As used herein, the terms “adapted” and “configured” mean that the element, component, or other subject matter is designed and/or intended to perform a given function. Thus, the use of the terms “adapted” and “configured” should not be construed to mean that a given element, component, or other subject matter is simply “capable of” performing a given function but that the element, component, and/or other subject matter is specifically selected, created, implemented, utilized, programmed, and/or designed for the purpose of performing the function. It is also within the scope of the present disclosure that elements, components, and/or other recited subject matter that is recited as being adapted to perform a particular function may additionally or alternatively be described as being configured to perform that function, and vice versa. Similarly, subject matter that is recited as being configured to perform a particular function may additionally or alternatively be described as being operative to perform that function.

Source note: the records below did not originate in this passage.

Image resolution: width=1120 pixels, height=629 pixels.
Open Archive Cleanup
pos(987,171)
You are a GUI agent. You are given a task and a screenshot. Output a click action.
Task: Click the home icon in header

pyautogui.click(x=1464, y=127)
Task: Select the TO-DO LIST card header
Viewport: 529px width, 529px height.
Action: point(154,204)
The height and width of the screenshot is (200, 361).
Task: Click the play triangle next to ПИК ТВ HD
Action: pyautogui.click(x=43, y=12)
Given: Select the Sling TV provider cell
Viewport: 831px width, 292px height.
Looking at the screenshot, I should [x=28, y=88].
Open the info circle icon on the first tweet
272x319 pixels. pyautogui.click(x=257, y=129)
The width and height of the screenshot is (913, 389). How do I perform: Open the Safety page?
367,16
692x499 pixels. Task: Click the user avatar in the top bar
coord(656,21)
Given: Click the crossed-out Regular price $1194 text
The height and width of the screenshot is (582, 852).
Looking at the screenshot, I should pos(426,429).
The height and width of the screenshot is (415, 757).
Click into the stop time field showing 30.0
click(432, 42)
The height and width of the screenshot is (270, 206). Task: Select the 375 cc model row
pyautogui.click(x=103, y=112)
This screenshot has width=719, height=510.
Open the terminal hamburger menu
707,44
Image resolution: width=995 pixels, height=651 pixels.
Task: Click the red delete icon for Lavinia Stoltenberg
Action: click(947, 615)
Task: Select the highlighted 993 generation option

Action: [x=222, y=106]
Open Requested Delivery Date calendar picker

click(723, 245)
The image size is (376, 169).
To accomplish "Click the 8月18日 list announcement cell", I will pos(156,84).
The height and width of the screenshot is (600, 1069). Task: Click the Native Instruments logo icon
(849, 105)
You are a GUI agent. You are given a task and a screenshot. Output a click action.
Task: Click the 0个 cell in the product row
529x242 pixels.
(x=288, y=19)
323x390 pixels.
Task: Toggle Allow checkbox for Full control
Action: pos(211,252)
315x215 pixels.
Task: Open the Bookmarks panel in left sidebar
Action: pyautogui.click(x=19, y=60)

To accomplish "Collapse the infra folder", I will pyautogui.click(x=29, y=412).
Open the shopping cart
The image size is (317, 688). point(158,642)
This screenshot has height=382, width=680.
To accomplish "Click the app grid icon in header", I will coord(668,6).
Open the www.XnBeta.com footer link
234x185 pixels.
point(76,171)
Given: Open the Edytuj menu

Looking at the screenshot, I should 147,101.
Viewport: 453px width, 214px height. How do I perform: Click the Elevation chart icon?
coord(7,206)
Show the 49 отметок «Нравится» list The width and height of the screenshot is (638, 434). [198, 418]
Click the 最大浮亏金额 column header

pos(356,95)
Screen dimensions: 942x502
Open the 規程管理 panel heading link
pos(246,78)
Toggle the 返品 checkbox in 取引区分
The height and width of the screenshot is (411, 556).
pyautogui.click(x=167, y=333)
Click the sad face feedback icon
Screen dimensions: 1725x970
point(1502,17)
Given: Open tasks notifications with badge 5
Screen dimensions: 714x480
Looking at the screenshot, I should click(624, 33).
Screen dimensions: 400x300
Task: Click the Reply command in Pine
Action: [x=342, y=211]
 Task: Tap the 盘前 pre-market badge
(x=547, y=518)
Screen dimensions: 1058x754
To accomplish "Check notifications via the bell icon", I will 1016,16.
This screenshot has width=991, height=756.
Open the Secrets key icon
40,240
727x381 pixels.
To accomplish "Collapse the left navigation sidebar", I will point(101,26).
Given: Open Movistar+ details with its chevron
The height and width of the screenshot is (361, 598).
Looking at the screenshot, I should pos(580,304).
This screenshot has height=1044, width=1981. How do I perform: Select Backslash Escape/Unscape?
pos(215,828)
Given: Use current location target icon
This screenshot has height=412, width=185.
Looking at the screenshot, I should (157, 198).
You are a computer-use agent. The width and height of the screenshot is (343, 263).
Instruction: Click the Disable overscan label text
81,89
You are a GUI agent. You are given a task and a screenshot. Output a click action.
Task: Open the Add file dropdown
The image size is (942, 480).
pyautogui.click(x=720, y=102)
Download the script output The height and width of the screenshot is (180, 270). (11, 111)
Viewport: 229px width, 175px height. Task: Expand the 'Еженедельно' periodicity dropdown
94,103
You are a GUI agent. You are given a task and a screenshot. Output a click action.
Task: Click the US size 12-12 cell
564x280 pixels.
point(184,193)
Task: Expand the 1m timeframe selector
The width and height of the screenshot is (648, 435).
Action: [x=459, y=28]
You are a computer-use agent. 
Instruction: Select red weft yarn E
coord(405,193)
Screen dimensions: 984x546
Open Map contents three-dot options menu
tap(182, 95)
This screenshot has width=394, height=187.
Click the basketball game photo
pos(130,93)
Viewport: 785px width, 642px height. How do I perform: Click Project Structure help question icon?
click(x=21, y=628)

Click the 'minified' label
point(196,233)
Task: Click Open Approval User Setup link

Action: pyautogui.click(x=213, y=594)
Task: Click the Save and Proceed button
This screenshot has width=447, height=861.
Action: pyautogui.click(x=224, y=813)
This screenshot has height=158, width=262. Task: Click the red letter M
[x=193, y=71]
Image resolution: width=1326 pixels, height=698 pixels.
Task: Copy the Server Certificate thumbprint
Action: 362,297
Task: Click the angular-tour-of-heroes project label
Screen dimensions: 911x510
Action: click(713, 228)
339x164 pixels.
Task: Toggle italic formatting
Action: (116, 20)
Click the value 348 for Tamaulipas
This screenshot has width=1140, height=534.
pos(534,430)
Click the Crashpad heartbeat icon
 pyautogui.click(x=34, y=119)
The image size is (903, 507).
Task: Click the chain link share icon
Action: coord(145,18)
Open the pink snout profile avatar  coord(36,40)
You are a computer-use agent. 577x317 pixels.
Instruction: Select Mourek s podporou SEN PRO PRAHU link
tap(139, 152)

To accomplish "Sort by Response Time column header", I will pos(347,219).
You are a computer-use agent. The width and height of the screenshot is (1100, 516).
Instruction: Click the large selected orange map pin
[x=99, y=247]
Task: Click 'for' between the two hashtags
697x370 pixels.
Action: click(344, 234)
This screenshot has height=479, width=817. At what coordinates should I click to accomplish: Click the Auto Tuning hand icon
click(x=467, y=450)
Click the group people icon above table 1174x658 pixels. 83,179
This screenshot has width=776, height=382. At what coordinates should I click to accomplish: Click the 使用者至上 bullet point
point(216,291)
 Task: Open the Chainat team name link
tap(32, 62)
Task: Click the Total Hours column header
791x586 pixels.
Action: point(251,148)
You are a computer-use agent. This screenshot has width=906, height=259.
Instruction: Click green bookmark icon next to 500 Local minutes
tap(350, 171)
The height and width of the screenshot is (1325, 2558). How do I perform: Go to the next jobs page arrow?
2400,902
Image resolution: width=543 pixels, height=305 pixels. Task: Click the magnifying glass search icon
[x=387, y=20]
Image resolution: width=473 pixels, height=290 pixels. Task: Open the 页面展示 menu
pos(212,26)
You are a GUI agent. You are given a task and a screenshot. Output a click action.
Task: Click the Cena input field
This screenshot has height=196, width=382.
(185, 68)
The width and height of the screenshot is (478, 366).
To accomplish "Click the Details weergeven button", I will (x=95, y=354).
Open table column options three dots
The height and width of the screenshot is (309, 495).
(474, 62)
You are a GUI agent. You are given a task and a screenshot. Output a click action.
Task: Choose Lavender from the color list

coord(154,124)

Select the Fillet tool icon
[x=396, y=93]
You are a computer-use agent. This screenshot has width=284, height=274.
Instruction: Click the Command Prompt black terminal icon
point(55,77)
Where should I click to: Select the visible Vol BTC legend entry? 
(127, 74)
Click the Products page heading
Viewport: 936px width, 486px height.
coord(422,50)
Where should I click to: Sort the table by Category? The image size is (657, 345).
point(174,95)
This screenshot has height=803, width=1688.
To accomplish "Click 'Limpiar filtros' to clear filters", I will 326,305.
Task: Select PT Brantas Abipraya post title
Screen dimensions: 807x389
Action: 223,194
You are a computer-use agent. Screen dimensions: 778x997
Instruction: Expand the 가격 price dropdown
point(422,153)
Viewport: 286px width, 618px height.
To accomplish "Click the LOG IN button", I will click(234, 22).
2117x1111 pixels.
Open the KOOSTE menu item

As used herein, the term “and/or” placed between a first entity and a second entity means one of (1) the first entity, (2) the second entity, and (3) the first entity and the second entity. Multiple entries listed with “and/or” should be construed in the same manner, i.e., “one or more” of the entities so conjoined. Other entities optionally may be present other than the entities specifically identified by the “and/or” clause, whether related or unrelated to those entities specifically identified. Thus, as a non-limiting example, a reference to “A and/or B,” when used in conjunction with open-ended language such as “comprising,” may refer, in one example, to A only (optionally including entities other than B); in another example, to B only (optionally including entities other than A); in yet another example, to both A and B (optionally including other entities). These entities may refer to elements, actions, structures, steps, operations, values, and the like.

The various disclosed elements of apparatuses and steps of methods disclosed herein are not required to all apparatuses and methods according to the present disclosure, and the present disclosure includes all novel and non-obvious combinations and subcombinations of the various elements and steps disclosed herein. Moreover, one or more of the various elements and steps disclosed herein may define independent inventive subject matter that is separate and apart from the whole of a disclosed apparatus or method. Accordingly, such inventive subject matter is not required to be associated with the specific apparatuses and methods that are expressly disclosed herein, and such inventive subject matter may find utility in apparatuses and/or methods that are not expressly disclosed herein.